## Sayfa Metni

| Konu: | Seçimlerin Temel Hükümleri ve Seçmen Kütükleri Hakkında Kanun ile Bazı Kanunlarda Değişiklik Yapılmasına Dair Kanun Teklifi münasebetiyle |
| Yasama Yılı: | 3 |
| Birleşim: | 69 |
| Tarih: | 12.03.2018 |
AK PARTİ GRUBU ADINA AHMET SORGUN (Konya) - Sayın Başkan, çok değerli milletvekilleri; ben de sözlerimin başında Gazi Mecliste coşkuyla, ayakta alkışlarla kabul edilen İstiklal Marşı'mızın kabulünün 97'nci seneidevriyesinde Akif merhuma ve kadimden beri hiç ayırt etmeksizin bütün şehitlerimize rahmet diliyorum. Akif merhumun "Allah bu millete bir daha İstiklal Marşı yazdırmasın." duasına yine Gazi Meclisten "Amin." diye cevap veriyorum ve ilave ediyorum: Allah bir daha bu millete ne İstiklal Marşı yazdırsın ne de 15 Temmuzlar göstersin.
Evet, Sayın Başkan, çok değerli milletvekilleri; görüşmekte olduğumuz 298 Sayılı Seçimlerin Temel Hükümleri ve Seçmen Kütükleri Hakkında Kanun ile Bazı Kanunlarda Değişiklik Yapılmasına Dair Kanun Teklifi hakkında AK PARTİ Grubu adına söz aldım. Bu vesileyle bütün Genel Kurulu saygıyla selamlıyorum.
Değerli milletvekilleri, bu süre içerisinde elbette 26 maddelik teklifin her bir maddesini ayrı ayrı, tek tek irdeleyecek değilim. Bunlar görüşülürken madde madde irdelenecek, değerlendirilecek. Ama bu teklifin tümünü, geneli üzerinde değerlendirerek dört kısma ayırabiliriz. Bir: Seçim güvenliğine ilişkin düzenlemeler var. İki: Siyasi partilerin seçim ittifakına ilişkin düzenlemeler var. Üç: 16 Nisan 2017 halk oylamasına ilişkin, ona uyum çerçevesinde yapılan düzenlemeler var ve nihayet, bunların dışında, seçimlere dair faydalı -gerekli- düzenlemeler var.

(Bir veri kümesinden öğeler)
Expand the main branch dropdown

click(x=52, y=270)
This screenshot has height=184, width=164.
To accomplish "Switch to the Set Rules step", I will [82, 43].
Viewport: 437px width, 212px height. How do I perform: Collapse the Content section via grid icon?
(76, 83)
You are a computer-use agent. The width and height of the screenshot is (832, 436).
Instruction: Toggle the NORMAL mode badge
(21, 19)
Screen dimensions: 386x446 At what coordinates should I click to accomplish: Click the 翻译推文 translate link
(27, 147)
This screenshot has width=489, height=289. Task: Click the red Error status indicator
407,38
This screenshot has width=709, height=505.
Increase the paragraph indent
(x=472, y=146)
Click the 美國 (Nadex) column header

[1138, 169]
* * *
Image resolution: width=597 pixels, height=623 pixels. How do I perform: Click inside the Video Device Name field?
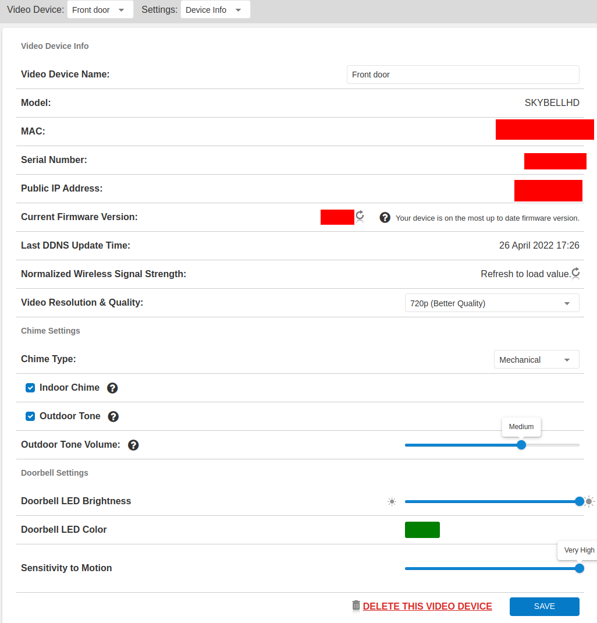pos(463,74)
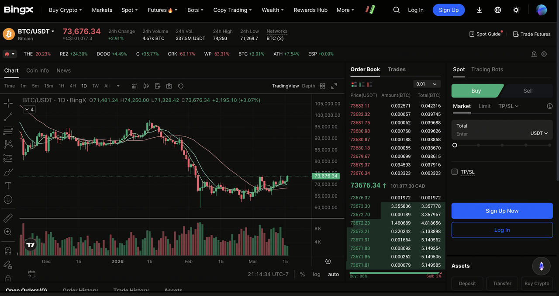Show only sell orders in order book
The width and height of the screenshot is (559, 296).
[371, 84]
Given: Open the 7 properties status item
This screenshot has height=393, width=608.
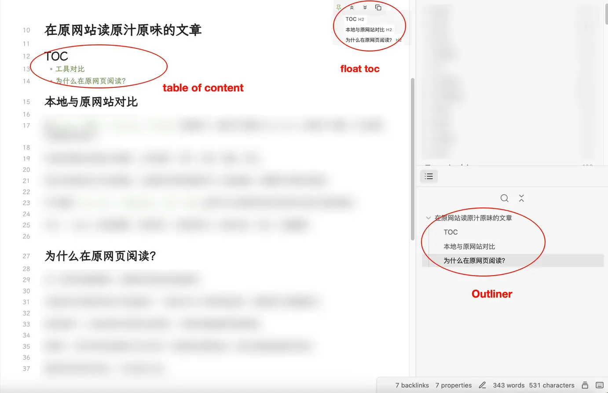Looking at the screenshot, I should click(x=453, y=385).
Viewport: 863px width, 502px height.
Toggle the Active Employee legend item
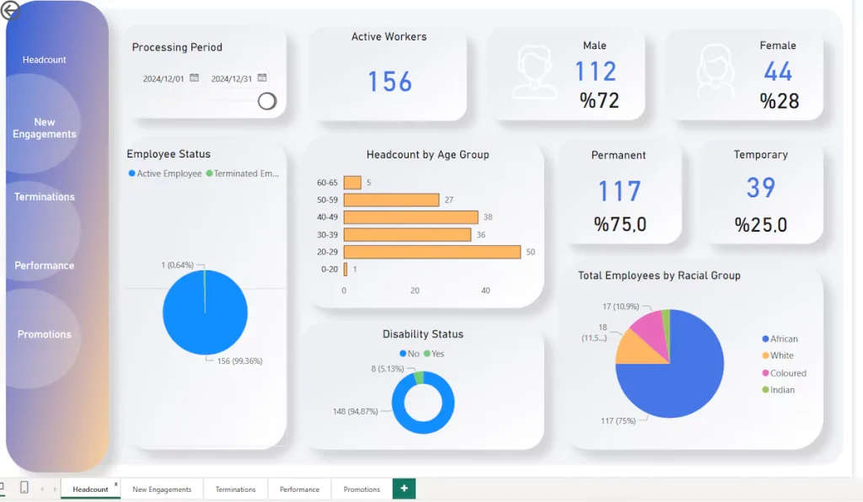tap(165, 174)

## Alıştırmalar
1) Seçim kanunu teklifi hakkındaki konuşmada teklifin bütünü üzerinden ayrıldığı kısımları sıralayınız.
2) Seçim kanunu teklifi hakkındaki konuşmaya göre teklif kaç maddeden oluşmaktadır?
3) Seçim kanunu teklifi hakkındaki konuşmayı kaldığı yerden sürdürünüz.

## Görev Yanıtları
1)
1. Seçim güvenliğine ilişkin düzenlemeler
2. Siyasi partilerin seçim ittifakına ilişkin düzenlemeler
3. 16 Nisan 2017 halk oylamasına uyum çerçevesinde yapılan düzenlemeler
4. Bunların dışında seçimlere dair faydalı, gerekli düzenlemeler

2) Teklif 26 maddeden oluşmaktadır.

3)
Her şeyden önce şunu açıklıkla ifade edelim ki bu teklifle getirilen düzenleme, değişiklik ve yeniliklerin tamamı ama tamamı 298 sayılı Kanun'un 2'nci maddesinde sayılan seçimlerin serbest, eşit, genel, gizli oy ve açık sayım döküm esasına dayanarak seçmen iradesinin daha fazla sandığa yansımasını sağlamayı hedeflemektedir; "Daha fazla seçmen oyu nasıl geçersiz olur?" değil, "Daha fazla seçmen oyu nasıl geçerli olur?" müspet yaklaşımını ortaya koymaktadır.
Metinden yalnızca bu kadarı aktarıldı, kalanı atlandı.